● Data excerpts:
▼
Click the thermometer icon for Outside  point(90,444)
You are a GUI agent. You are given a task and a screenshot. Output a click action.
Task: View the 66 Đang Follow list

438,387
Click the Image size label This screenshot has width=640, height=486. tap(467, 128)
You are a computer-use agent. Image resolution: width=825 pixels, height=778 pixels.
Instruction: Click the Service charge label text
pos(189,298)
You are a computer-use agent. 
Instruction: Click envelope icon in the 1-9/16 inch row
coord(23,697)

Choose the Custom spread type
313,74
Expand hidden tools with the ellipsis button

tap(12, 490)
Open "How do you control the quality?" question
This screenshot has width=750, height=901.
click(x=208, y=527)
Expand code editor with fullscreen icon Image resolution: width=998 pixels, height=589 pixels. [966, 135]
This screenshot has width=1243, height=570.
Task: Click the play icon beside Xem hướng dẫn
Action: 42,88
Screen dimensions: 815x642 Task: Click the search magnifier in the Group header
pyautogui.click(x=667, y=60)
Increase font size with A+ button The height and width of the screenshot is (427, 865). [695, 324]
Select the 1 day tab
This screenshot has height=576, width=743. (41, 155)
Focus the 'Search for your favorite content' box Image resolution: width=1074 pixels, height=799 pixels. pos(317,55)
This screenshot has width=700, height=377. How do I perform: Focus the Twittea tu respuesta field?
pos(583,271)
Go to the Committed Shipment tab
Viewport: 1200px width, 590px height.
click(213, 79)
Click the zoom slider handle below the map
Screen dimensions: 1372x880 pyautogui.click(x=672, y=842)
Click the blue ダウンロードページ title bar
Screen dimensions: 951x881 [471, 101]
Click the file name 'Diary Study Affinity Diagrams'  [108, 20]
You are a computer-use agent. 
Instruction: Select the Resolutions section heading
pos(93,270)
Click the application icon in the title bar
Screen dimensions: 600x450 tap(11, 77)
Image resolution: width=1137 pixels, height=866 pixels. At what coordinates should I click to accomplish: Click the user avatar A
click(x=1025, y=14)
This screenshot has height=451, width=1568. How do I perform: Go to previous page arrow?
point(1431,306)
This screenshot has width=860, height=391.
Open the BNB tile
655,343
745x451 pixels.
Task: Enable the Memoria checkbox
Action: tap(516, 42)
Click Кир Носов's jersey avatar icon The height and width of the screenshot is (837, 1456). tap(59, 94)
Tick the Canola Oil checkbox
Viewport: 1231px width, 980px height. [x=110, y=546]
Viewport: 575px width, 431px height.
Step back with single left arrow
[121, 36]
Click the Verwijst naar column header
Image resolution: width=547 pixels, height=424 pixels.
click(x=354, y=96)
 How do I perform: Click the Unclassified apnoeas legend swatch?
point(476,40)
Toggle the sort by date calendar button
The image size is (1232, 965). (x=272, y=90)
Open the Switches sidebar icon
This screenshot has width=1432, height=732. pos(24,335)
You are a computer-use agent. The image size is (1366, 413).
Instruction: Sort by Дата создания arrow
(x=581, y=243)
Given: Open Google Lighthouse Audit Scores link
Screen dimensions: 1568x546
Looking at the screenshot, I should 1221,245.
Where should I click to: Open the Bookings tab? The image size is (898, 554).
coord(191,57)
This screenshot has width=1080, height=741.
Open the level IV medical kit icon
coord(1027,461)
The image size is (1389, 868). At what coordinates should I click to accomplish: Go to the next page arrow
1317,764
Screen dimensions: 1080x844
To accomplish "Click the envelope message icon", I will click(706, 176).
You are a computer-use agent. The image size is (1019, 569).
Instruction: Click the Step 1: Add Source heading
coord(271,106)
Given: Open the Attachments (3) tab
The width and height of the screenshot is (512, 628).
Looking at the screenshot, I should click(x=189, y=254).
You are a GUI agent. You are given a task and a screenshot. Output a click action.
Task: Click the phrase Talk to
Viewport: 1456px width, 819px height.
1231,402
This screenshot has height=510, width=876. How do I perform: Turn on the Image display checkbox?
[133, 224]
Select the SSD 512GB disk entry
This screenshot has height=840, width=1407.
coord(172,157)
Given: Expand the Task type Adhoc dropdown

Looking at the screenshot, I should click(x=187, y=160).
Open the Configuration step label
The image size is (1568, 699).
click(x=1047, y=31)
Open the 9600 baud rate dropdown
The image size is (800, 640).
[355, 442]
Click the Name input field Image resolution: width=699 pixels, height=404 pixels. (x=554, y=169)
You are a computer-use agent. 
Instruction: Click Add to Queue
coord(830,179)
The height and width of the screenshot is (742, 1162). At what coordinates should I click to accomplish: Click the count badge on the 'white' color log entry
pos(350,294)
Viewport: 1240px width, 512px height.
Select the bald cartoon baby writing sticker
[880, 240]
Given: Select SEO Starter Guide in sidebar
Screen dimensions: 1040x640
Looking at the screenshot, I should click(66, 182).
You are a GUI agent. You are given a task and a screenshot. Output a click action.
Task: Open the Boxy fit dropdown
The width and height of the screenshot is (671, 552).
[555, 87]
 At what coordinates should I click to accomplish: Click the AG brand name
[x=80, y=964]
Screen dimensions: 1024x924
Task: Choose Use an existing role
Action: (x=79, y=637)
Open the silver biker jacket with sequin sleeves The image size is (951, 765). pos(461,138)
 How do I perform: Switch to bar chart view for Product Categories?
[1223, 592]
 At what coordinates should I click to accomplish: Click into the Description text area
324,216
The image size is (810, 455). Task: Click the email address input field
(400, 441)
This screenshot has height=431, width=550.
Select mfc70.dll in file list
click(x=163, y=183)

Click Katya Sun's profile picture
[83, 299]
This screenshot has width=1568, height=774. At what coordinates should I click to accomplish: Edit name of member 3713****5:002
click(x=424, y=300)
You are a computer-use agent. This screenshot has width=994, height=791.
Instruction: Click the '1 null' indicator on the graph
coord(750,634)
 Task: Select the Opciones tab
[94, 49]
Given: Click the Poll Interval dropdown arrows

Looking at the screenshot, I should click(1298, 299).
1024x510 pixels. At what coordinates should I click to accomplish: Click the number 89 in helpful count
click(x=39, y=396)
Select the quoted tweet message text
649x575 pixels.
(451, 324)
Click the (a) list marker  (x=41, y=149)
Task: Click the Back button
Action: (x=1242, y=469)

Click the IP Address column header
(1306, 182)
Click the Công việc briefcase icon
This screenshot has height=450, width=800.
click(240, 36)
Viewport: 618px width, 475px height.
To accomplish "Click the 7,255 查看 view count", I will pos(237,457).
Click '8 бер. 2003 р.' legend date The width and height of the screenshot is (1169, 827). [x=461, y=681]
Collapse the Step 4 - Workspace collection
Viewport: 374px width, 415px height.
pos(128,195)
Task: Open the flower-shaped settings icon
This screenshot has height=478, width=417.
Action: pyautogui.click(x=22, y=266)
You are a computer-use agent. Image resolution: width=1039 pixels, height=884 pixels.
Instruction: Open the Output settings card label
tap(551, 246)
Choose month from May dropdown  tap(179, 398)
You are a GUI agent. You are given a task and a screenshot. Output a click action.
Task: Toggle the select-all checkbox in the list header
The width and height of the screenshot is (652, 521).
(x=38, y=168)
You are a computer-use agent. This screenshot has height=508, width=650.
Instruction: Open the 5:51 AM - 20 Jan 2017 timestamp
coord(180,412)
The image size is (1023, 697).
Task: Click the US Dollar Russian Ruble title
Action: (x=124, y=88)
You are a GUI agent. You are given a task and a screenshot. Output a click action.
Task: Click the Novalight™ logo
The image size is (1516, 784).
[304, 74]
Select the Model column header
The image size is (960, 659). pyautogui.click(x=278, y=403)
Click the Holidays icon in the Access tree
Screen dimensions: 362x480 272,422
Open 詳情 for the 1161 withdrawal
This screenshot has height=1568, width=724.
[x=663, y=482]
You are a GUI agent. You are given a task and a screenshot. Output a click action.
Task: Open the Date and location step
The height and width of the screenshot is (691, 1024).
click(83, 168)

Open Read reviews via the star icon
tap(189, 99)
▲
● Aim of the task: From the records, copy every line that has the string "message" in it.

● Problem solution:
To accomplish "Click the envelope message icon", I will click(706, 176).
Select the quoted tweet message text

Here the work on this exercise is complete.